----- Records provided -----
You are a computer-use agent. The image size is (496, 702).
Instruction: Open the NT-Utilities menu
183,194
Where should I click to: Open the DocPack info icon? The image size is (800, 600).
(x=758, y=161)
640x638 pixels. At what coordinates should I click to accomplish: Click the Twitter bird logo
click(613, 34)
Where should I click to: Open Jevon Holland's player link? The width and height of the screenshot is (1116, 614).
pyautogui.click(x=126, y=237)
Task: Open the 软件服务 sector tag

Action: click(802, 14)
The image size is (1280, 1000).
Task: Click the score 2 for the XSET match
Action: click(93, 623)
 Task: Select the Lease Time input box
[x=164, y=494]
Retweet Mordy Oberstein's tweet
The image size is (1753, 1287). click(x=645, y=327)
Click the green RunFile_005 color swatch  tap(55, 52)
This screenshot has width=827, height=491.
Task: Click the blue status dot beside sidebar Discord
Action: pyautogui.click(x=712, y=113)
-----
▶ [Short task] Write out all the items above as a numbered list, leaving out any blank lines.

▶ [Answer to this task]
1. You are a computer-use agent. The image size is (496, 702).
2. Instruction: Open the NT-Utilities menu
3. 183,194
4. Where should I click to: Open the DocPack info icon? The image size is (800, 600).
5. (x=758, y=161)
6. 640x638 pixels. At what coordinates should I click to accomplish: Click the Twitter bird logo
7. click(613, 34)
8. Where should I click to: Open Jevon Holland's player link? The width and height of the screenshot is (1116, 614).
9. pyautogui.click(x=126, y=237)
10. Task: Open the 软件服务 sector tag
11. Action: click(802, 14)
12. The image size is (1280, 1000).
13. Task: Click the score 2 for the XSET match
14. Action: click(93, 623)
15.  Task: Select the Lease Time input box
16. [x=164, y=494]
17. Retweet Mordy Oberstein's tweet
18. The image size is (1753, 1287). click(x=645, y=327)
19. Click the green RunFile_005 color swatch  tap(55, 52)
20. This screenshot has width=827, height=491.
21. Task: Click the blue status dot beside sidebar Discord
22. Action: pyautogui.click(x=712, y=113)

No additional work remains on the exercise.